The Assistant Hudson County Prosecutor Michael D'Andrea petitioned Judge Callahan to impose the maximum sentence of 40 years on Riordan and to discount the testimony of a "rough childhood" as a mitigating factor, then he made this statement:

There is only one victim here, judge, make no mistake about it, her name is Jennifer Moore. She will never feel the sun on her face. She will never feel the warmth of love or a kind embrace. She's dead. She's dead because of what this woman did.

Superior Court Judge Kevin Callahan made this comment to Riordan:

You won't see anything but a roof over your head and bars in front of you through your 20s, your 30s and into your 40s; think about that; but you'll walk free one day, and Miss Moore never will.

At Riordan's Sentencing, Moore's mother, Candida, had a rather long prepared statement, which she read to Riordan before the sentencing. In her statement, Moore's mother mentions her views upon seeing the security camera footage in 2006, the mention of the violence done to her daughter and some of Riordan's own family history. Her statement was summed up thus:

Your honor, it is our belief that Ms. Riordan has given up her right to be part of society at this time. It is evident from her actions, or non-actions, that she should be considered dangerous. She aided in abusing the trust of a young, naive girl and allowed a horrific crime to take place in her presence. She accepted the brutality of her partner and worked with him to cover up their actions.

==Comparisons to other crime victims==

===Comparison to the murders of Imette St. Guillen and Chanel Petro-Nixon===
The Spanish language newspaper periodical El Diario, in its Friday edition of July 28, 2006, used the front-page headline title Otra Imette, with Moore's high school picture on the front page, to compare her murder with John Jay College of Criminal Justice student Imette St. Guillen, who was murdered earlier on February 25, 2006, allegedly by one of the bouncers at The Falls bar. Her death was also related to nightlife in general. With Moore's death, some news and media sources such as the New York Post, started article series that focused on nightlife, bars, bouncers, underage drinking and fake I.D's in their newspaper and television stories.

As the year 2006 had been one in which a number of high-profile murders of young women students were covered in the media, there have been no revelations, however, to the case of even younger Chanel Petro-Nixon, who disappeared in broad daylight while walking in Brooklyn on a Sunday afternoon to apply for a job. This further murder prompted columnist Andrea Peyser to write an article titled "It's open season on young gals", linking together the murders of St. Guillen, Moore and Petro-Nixon:

It's open season on young girls. An 18-year-old was found murdered this week in Jersey, allegedly by a man who took her from Manhattan after a night of underage clubbing. In February, graduate student Imette St. Guillen was taken from a SoHo bar and killed, allegedly by the bouncer. But the case of Chanel Petro-Nixon stands out for three reasons: She went missing in broad daylight, blocks from her house - not at night, coming out of a bar.

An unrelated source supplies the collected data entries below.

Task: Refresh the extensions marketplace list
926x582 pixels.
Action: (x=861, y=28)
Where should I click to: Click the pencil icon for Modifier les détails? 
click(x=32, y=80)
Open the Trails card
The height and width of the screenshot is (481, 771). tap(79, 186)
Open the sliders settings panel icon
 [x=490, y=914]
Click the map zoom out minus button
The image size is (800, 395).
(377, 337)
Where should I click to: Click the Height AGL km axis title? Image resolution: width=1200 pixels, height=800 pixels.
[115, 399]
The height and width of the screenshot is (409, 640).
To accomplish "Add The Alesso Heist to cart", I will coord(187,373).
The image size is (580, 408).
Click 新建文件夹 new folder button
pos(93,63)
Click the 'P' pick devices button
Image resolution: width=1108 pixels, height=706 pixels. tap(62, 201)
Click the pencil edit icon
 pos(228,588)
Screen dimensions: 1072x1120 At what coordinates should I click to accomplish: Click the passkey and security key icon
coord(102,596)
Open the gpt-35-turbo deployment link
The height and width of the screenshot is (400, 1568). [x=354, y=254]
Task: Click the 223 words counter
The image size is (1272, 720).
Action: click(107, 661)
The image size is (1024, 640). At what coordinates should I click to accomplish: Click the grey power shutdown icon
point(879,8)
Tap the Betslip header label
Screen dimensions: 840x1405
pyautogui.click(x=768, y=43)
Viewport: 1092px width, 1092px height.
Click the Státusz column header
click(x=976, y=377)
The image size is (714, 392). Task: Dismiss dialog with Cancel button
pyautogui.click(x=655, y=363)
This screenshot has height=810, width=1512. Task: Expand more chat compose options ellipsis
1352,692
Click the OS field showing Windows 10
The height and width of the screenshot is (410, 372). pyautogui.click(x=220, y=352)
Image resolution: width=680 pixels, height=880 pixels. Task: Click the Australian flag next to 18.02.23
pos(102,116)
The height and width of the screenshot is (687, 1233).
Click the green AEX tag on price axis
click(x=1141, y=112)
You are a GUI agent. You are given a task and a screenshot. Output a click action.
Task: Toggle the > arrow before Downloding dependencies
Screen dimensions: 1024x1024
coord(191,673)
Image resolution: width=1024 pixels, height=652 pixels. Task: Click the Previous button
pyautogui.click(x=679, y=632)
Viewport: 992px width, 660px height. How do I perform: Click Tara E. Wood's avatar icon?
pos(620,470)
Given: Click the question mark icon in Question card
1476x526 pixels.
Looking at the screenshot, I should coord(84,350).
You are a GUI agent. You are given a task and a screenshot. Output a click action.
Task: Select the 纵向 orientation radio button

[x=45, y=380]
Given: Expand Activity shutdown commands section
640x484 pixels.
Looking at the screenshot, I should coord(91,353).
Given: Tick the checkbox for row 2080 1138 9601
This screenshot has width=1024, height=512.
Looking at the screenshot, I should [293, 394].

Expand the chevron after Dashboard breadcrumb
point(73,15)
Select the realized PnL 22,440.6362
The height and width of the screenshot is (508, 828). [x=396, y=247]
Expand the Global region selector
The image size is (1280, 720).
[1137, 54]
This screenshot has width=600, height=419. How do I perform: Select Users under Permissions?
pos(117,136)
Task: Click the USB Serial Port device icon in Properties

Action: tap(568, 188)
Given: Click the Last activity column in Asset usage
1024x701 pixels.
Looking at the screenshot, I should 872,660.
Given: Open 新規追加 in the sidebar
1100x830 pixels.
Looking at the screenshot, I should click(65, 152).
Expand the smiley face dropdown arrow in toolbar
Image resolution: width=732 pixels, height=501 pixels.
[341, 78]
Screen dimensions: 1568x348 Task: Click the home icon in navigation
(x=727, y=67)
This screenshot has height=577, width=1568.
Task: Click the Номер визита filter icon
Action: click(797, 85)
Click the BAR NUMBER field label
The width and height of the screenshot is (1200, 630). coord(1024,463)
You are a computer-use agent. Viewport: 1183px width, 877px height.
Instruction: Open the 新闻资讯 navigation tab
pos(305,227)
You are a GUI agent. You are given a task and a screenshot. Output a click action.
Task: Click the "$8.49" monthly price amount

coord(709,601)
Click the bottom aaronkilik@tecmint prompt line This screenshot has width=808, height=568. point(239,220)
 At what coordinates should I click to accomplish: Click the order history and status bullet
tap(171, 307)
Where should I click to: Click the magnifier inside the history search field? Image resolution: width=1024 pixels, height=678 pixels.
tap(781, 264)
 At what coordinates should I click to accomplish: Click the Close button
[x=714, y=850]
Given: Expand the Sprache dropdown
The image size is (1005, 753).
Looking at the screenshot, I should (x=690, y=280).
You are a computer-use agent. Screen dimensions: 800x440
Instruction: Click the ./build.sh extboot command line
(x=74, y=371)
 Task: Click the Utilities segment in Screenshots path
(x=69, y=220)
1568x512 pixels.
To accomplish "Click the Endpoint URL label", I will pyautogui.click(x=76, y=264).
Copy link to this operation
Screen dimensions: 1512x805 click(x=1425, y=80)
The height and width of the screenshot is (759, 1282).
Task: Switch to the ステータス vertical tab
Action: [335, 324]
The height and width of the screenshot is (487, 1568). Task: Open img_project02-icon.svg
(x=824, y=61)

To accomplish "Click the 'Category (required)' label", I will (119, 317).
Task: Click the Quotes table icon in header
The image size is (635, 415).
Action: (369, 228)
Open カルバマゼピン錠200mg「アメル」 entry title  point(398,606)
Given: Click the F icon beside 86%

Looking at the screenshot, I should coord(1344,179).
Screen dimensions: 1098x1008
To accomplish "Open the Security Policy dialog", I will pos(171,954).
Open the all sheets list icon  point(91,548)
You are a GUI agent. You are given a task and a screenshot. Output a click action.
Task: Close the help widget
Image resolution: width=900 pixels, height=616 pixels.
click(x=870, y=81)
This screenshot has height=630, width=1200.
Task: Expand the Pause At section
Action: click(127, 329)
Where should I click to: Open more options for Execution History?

An article published one year after Moore's death in the New York Post reported that felony assaults had dropped 13%; that every person seeking admittance to a club had to present an I.D. card which would be checked by handheld scanners and mentioned other areas of the city affected.

===Comparison to Laura Garza===
The disappearance of 25-year-old Laura Garza was initially compared, in the print edition of the New York Daily News, to Moore and St. Guillen. Garza disappeared after leaving a Chelsea club named Marquee on Tenth Avenue December 3, 2008. The remains of her body have since been found by police.

== New York City and other states' nightlife legislations ==

In September 2011, the NYPD Nightlife Association updated their Safety Manual Handbook "to include a section on counterterrorism, after several bars and clubs around the globe were targeted by terrorists". To further quote the article:

New York Nightlife Association partnered with the NYPD after the deaths of Imette St. Guillen and Jennifer Moore, who were killed in separate incidents after a night out in city clubs.